DOC had a helicopter in the air and was canvassing the volcano to see if they could locate anyone on the mountain, a Taupo Council spokeswoman said.
"There is a helicopter looking to see if there's anyone around, any visitors on the mountain to make sure everybody is safe," she said.
Taupo Council's civil defence emergency manager Phil Parker, who coordinated the response last time the volcano erupted, was working with DOC and other organisations.
LAKE ROTOAIRA RESIDENTS ALARMED
Lake Rotoaira resident Robyn Bennett said there was a big, black ash cloud over her house, which was about a kilometre from the eruption site.
"It's just blew her stack," she said.
She said the air smelled of sulphur.
"It's hard to breathe if you go outside, it's pushing out quite heavily." Bennett said she didn't hear the eruption but it looked like a new vent had formed in front of a previous eruption crater. The ash cloud was moving east towards Napier and Taupo.
Ann Lambert, owner of the Rainbow Motel at Tokaanu, near Turangi, said she had not heard any noise, unlike the previous time Tongariro erupted when there had been a "huge loud noise".
"We weren't aware it had happened. We just looked up and saw it," she said.
"It's just a grey cloud at the moment ... It's not as imposing as the last time."
Kathleen Konui, who lives at Otukou Marae "just below" the mountain, said she had heard a sound like a shotgun going off.
"The mountain was all covered with white smoke," she said.
In the hour or so since then the air had cleared, although she could still see some smoke coming from about four holes on the mountain.
"I'm standing here now looking at them."
The sky was too hazy for her to be able to see a plume from the eruption.
At 1.30am this morning a New Zealand Couriers truck driver reported a strong smell of sulphur on the Desert Road while Motuoapoa resident Cindy Greaney said she noticed an "obvious smell of sulphur" at 6am.
This is the second eruption this year. The Te Maari crater erupted on August 6, the first time in more than 100 years.
The eruption, on August 6, widened and deepened the crater and reactivated vents which had been covered up in the 116 years since it last erupted in 1896.
Ruapehu has also been active recently but has not erupted. Pressure was building under the volcano and there was an increased likelihood of an eruption, GNS said last week.
The volcanoes are close to each other but scientists did not believe that the activity at both volcanoes was related.
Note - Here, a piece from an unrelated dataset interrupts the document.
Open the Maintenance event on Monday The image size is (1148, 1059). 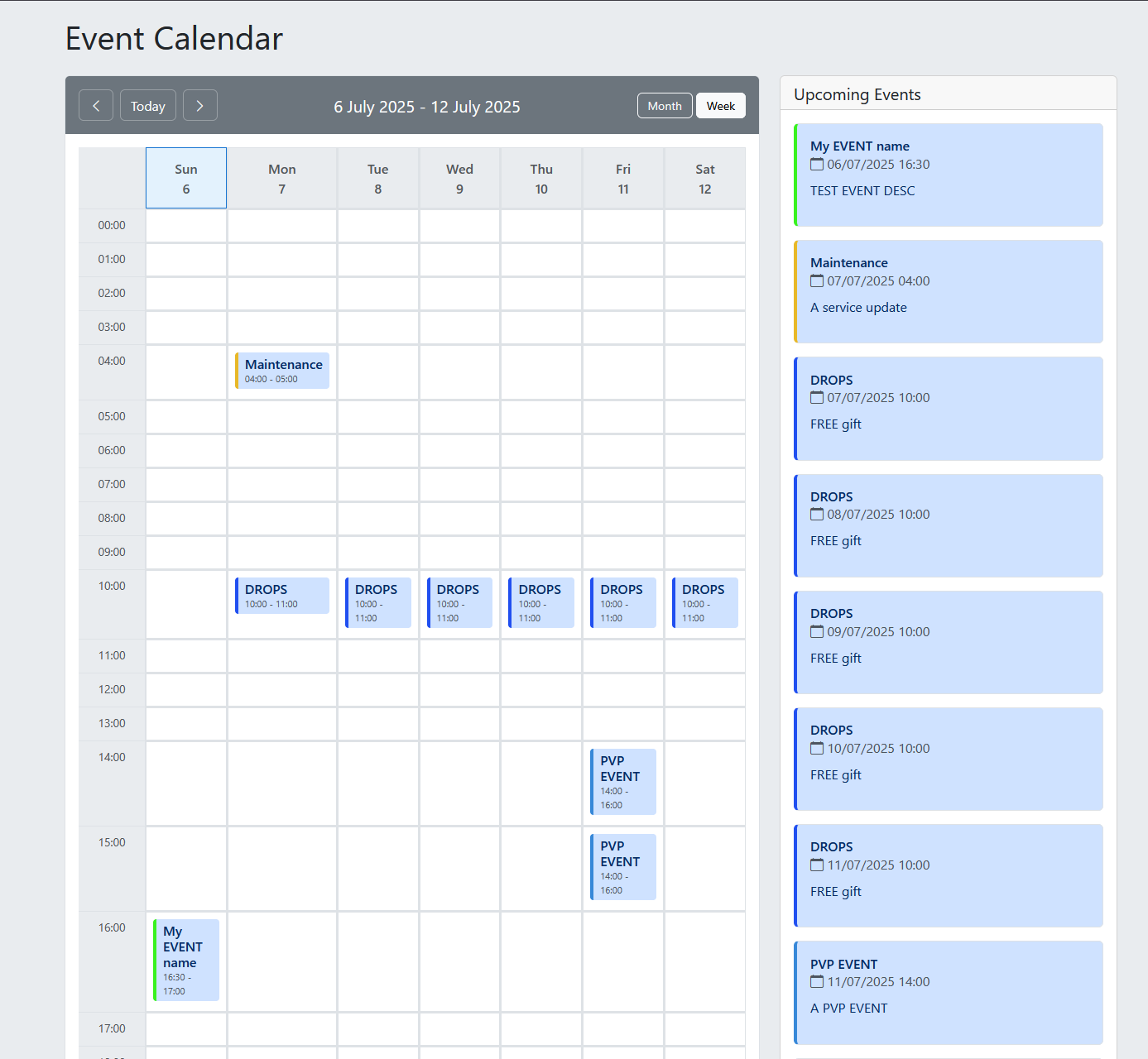tap(282, 371)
However, they couldn't exclude the possibility, GNS vulcanologist Nico Fournier said earlier this week.
"We don't have evidence at the moment that the activity of the two volcanoes are related," Fournier said. "But we can't exclude it entirely."
GNS vulcanologists were researching if activity at the two volcanoes was connected and also were looking at the relationship between earthquakes and volcanic activity.
A series of earthquakes rattled the ground beneath Tongariro in the weeks leading up to the August eruption and another series of quakes have shaken the ground beneath Ruapehu in the last few weeks.